::: The data :::
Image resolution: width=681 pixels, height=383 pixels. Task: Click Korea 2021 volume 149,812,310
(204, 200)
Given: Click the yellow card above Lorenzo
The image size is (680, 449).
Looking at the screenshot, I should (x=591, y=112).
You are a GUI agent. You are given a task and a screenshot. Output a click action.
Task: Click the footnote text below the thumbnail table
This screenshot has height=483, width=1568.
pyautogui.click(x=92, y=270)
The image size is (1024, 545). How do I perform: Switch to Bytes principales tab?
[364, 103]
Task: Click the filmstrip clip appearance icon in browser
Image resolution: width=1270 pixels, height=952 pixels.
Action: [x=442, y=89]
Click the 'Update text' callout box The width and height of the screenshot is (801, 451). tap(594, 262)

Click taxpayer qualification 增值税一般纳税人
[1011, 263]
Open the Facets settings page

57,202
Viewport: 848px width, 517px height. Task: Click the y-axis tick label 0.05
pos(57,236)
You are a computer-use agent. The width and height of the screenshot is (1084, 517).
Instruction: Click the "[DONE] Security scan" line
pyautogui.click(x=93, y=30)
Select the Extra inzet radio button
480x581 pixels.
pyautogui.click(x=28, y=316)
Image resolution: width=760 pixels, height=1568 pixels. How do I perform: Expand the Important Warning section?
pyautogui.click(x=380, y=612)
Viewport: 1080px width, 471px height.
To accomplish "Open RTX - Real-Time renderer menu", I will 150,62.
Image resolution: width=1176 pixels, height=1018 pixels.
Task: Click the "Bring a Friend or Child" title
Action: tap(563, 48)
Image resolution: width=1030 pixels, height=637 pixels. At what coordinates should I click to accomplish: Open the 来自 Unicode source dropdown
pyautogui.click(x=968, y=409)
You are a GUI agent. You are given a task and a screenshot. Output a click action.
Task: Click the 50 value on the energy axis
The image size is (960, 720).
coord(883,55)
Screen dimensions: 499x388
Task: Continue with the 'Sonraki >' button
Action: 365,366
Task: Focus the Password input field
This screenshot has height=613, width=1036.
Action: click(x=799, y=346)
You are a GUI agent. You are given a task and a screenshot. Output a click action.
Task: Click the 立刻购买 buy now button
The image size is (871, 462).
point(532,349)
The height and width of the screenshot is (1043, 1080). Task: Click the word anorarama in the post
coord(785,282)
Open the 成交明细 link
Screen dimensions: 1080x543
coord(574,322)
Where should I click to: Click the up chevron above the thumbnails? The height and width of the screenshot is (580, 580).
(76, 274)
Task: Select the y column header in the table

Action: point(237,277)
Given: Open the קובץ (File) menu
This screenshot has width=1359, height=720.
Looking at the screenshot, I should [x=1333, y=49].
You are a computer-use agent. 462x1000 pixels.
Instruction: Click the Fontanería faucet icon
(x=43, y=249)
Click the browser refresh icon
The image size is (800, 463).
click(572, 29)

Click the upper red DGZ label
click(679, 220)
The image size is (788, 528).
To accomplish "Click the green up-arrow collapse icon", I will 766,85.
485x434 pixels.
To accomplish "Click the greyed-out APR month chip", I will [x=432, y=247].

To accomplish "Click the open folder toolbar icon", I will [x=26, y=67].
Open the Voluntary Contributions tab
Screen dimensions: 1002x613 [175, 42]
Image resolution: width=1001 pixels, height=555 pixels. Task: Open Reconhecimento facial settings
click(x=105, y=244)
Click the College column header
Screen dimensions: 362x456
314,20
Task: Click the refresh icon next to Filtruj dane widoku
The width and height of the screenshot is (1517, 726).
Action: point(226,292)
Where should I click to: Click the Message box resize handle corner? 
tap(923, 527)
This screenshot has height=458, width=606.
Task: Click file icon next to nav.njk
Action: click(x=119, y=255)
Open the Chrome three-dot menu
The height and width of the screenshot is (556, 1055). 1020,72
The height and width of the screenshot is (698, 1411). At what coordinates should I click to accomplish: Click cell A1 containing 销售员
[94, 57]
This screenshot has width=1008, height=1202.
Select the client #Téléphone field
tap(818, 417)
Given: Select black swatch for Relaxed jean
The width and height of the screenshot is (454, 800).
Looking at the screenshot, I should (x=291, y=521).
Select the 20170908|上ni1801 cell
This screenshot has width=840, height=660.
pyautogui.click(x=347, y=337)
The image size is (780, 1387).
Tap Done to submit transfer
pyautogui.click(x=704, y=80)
:::
▶ [Work to be completed]:
Give back one number only: the count of lines in the entries that hold the string "text".

▶ [Written reply]:
2